Small cars are hot. All the talk about fuel economy and high gasoline prices has made them the big winners in the first six months of this year.
Big trucks are hot. All the talk about fuel economy and lower gasoline prices has made them the big winners in the first six months of the year.
What's going on? Well, both statements are true.
Still, how can both segments do well at the same time? It is sort of like the fellow who drowns in a river where the average depth was 2 feet. The trouble was there were some spots 20 feet deep and others only 6 inches deep.
This is a big country with lots of different tastes and buying habits.
A couple of weeks ago, Kurt Kohler of Enterprise was at Automotive News talking about the rental car business. Enterprise is the largest of the rental car giants, and it was interesting to learn how it relies on local managers to decide what kinds of cars to acquire.
The same is true of retail car sales.
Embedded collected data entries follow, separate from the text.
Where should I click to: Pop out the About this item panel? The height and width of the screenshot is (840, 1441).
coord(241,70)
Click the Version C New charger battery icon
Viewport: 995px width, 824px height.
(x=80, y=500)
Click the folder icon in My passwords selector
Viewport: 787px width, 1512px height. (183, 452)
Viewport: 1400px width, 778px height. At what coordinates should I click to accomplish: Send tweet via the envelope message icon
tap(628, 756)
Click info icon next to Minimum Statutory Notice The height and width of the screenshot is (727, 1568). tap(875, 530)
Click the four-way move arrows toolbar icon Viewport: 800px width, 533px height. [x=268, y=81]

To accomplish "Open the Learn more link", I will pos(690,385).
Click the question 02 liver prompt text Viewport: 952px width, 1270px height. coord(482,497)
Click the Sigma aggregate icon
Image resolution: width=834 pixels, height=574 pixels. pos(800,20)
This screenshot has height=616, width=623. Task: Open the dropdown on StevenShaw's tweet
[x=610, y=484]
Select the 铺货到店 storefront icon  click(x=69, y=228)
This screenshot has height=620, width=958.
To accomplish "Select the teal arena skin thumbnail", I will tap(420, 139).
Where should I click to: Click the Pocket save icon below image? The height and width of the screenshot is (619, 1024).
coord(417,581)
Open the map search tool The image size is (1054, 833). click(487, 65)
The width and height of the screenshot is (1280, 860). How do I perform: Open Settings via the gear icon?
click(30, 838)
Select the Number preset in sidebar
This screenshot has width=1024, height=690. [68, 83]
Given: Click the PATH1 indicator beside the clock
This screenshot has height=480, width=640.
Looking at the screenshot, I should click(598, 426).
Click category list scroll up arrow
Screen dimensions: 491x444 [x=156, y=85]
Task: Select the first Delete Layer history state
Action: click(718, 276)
We're kidding ourselves when we look at national averages and think that they apply to every dealer in every corner of the nation.
I have no doubt that there are plenty of differences across the country. It is dangerous to try to predict or understand buying habits when we're talking about so many different regional tastes.
My guess is that trucks have always been hot in places such as Texas and Montana. Those are truck territories. Meanwhile, I assume that in urban areas such as Washington, D.C., small cars are popular, not just for their fuel economy but because of the limited space for parking.
The middle part of America may look something like the national average in terms of car buying, but even that is dangerous to assume.
That's the trouble with averages. If you are not careful, you could drown in 2 feet of average depth.